Le chemin de Stevenson est terminé, les Ecrins se dessinent

Voilà un peu plus de deux semaines que Marius et moi sommes rentrés…  Mon compagnon de voyage va bien… Il a retrouvé son pré, Bandit, son camarade de pâture, et apprend à connaître Saïga qui est arrivée à la maison lorsque nous étions en Lozère.
En ce qui me concerne, comme à chaque fois, reprendre le rythme est toujours délicat. Le voyageur, une fois sur le quai, est vite happé par la cadence infernale qu’impose la vie… Je résiste mais il est difficile de ne pas se laisser agripper… Il est en revanche si bon de continuer à se sentir flotter, à laisser errer son âme quelque part sur les sentiers, quelque part entre ici et là-bas… Les randonnées au long cours rendent addiéctif et surtout, on n’en rentre jamais indemne ! Peut-être à cause du sentiment de liberté que les chemins procurent , de la rupture qu’ils provoquent avec notre quotidien, avec notre société de consommation : pas de repères ni de contraintes de temps si ce n’est celle du soleil et de la lune, se contenter du minimum, loin du confort… Et lorsque le sablier s’arrête, lorsque les tracas quotidiens disparaissent, lorsque l’esprit est détaché de tout un tas d’ondes négatives, alors on lâche prise pour mieux découvrir la clé de sa vie intérieure. 
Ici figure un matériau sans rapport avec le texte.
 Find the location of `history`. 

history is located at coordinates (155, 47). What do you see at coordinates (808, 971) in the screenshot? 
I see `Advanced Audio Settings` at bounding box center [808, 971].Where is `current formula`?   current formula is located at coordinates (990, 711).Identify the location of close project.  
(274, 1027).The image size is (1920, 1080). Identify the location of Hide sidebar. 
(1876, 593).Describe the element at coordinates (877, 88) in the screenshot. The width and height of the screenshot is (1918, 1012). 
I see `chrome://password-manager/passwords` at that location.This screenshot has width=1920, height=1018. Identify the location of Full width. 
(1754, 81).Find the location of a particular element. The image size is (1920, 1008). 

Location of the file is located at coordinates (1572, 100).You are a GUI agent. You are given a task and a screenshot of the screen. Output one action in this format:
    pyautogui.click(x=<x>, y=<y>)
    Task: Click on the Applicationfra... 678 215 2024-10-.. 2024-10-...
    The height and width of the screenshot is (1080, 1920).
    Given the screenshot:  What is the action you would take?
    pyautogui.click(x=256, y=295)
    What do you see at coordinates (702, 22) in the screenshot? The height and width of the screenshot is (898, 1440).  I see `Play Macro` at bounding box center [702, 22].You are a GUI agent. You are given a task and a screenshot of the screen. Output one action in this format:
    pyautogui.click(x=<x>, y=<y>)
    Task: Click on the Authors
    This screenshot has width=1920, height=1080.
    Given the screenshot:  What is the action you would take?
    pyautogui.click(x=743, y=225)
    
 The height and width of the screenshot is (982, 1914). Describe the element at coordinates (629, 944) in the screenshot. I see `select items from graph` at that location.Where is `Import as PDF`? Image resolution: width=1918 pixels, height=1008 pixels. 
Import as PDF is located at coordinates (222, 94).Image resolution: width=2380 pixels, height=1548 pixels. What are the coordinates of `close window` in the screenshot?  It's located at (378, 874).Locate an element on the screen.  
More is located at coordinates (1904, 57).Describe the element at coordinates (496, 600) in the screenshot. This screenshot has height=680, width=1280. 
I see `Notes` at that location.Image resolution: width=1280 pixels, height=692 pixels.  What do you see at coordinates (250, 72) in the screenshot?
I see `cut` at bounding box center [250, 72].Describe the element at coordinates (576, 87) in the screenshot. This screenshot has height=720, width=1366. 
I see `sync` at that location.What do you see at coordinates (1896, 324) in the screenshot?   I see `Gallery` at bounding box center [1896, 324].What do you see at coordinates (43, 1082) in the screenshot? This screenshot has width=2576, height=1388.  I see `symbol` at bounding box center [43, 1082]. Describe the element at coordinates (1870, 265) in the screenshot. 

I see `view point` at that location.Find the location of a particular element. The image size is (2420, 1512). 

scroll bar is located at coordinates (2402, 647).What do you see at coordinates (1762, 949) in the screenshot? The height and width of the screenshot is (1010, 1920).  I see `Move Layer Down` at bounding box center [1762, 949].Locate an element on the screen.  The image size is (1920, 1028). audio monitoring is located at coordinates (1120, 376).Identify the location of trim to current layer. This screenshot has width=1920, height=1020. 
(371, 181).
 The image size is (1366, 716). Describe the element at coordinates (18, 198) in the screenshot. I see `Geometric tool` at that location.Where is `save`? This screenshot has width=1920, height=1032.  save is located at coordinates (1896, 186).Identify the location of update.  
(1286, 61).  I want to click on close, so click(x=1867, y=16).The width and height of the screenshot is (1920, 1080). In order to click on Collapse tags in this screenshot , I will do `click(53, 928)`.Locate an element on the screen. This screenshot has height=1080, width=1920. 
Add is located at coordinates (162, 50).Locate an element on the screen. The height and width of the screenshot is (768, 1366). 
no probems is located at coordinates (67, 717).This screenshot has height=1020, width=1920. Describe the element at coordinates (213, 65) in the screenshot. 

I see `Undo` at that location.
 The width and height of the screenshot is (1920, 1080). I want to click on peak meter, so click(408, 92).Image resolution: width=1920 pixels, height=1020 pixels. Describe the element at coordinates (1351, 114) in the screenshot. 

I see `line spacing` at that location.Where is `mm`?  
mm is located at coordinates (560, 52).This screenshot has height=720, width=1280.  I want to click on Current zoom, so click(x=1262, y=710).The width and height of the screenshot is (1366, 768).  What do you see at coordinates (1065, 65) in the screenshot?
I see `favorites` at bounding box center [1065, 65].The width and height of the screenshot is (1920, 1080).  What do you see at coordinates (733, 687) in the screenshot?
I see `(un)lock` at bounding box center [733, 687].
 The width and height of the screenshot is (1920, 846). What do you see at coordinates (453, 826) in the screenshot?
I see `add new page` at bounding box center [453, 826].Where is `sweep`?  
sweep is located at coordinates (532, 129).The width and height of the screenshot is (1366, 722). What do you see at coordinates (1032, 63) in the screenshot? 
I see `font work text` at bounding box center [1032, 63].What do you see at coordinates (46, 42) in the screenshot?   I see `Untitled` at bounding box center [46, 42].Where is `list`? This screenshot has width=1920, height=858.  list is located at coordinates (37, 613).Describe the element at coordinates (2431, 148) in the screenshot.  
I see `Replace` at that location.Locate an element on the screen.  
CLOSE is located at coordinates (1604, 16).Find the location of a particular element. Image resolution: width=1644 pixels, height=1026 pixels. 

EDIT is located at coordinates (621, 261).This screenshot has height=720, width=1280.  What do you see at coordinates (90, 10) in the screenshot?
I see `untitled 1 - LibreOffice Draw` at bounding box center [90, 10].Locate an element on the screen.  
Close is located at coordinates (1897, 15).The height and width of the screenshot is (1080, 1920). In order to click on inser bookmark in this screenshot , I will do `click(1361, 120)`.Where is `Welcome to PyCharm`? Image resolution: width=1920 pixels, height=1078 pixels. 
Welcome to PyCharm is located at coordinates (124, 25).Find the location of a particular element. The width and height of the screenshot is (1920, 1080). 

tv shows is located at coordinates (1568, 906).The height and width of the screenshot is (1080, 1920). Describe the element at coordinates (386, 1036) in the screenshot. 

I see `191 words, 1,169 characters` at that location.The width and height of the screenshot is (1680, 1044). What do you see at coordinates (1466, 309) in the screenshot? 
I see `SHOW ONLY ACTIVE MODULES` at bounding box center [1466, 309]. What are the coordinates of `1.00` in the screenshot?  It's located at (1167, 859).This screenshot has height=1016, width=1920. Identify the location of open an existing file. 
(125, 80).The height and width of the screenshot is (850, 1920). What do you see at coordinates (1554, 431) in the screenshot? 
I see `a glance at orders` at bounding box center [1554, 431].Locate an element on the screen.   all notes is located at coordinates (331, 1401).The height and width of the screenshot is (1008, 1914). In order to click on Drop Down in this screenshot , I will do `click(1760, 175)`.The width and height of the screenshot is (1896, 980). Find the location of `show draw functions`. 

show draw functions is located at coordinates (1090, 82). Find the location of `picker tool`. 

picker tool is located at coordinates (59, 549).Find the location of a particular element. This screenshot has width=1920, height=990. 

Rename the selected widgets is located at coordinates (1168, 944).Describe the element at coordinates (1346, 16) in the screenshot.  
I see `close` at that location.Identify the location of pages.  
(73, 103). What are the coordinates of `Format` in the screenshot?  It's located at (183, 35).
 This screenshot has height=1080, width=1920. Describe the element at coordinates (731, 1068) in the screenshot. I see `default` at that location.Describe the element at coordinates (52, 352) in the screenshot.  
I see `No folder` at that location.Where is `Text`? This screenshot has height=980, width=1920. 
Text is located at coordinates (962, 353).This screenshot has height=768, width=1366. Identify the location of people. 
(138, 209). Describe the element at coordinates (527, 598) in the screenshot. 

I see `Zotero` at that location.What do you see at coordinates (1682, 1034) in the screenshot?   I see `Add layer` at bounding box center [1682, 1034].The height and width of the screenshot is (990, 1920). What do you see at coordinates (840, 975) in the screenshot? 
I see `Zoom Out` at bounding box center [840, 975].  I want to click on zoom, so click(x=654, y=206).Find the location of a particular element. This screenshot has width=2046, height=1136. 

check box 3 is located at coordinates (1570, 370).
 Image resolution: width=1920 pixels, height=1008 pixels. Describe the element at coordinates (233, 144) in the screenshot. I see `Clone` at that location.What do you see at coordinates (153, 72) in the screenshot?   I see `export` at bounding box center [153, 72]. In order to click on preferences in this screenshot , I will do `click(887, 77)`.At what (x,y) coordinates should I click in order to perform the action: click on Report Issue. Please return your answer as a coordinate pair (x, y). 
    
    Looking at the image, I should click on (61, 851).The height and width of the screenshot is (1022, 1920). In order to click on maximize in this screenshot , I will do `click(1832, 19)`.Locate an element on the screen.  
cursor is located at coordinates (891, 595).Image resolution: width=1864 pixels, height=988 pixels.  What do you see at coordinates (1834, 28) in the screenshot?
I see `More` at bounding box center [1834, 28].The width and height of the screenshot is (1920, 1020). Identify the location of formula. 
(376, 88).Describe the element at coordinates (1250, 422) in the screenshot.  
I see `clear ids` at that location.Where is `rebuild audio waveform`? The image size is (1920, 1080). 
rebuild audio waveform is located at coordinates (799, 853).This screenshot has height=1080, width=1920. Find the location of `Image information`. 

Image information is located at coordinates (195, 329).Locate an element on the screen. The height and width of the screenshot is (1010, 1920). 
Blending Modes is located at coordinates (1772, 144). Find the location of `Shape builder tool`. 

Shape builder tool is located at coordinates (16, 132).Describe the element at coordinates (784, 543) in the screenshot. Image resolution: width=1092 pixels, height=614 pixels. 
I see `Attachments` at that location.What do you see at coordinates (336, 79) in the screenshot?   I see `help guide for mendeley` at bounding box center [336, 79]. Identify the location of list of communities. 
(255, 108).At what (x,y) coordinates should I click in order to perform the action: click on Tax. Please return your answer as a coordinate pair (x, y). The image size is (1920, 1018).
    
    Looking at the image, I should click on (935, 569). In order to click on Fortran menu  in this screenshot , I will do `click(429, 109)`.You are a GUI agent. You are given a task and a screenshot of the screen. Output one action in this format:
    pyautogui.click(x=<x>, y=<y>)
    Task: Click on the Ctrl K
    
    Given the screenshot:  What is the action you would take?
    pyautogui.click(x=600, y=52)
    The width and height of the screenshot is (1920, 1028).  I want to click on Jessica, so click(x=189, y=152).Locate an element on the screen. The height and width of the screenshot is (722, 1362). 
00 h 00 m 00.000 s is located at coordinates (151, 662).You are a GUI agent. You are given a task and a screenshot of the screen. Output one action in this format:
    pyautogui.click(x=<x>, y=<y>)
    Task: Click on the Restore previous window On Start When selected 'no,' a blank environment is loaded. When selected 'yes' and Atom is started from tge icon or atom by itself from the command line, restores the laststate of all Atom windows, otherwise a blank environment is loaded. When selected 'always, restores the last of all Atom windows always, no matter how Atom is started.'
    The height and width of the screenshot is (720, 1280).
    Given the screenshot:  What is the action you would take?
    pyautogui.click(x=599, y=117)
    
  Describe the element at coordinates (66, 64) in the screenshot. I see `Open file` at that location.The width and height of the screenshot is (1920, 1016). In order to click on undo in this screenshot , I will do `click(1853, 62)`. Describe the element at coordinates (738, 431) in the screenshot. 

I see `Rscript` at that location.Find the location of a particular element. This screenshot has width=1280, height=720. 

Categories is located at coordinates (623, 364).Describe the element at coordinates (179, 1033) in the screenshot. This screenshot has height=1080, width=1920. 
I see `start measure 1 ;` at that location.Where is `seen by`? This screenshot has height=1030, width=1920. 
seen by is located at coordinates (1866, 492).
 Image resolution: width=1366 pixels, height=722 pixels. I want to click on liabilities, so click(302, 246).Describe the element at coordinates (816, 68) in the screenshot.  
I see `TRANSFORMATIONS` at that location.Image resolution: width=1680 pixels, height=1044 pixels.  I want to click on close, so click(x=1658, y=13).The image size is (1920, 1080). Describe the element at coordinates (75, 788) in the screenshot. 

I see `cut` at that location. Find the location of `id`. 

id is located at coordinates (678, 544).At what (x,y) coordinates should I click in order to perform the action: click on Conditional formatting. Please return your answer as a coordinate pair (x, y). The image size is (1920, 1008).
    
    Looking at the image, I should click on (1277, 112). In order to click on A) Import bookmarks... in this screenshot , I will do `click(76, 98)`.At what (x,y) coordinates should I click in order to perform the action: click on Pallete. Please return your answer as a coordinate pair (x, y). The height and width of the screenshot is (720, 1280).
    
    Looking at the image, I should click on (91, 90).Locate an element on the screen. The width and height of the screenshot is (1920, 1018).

En effet, alors que j’ai traversé physiquement ces quelques 400 kilomètres, les sentiers m’ont permis de parcourir un chemin intérieur en toute quiétude. Ils m’ont permis également d’aller au bout de mes limites, de puiser l’énergie au fond de moi pour passer des situations tendues et difficiles, des moments démoralisants notamment à cause d’une météo exécrable (froid, orage, pluie, brouillard). 
Sur les sentiers, j’ai fait aussi des très belles rencontres qui ont été sans commune mesure avec celles des précédentes aventures ! Je garderai très longtemps le souvenir de chacun de ceux croisés sur les chemins, dans les gîtes ou dans les villages. J’espère que la vie nous remettre sur le même chemin…
Mais à peine rentré, je pense déjà au prochain départ ! Il est prévu le 3 août pour 23 jours de marche… Direction cette fois le massif des Ecrins. Le parcours s’annonce plus difficile que le chemin de Stevenson avec des sommets culminants entre 2000 m et 2500 m. L’itinéraire de 450 km n’est pas encore tracé… ce n’est pas une mince affaire ! Heureusement, je peux compter sur Yohann de Lou pas de Laz qui m’indiquera avant la fin du mois les chemins praticables avec des équidés ! Après être parti en van de Rousset les Vignes, nous devrions commencer cette aventure à Briançon dans les Hautes-Alpes pour traverser le parc national des Ecrins. Puis nous rentrerons par le Trièves, peut-être le Vercors et enfin le Diois dans la Drôme.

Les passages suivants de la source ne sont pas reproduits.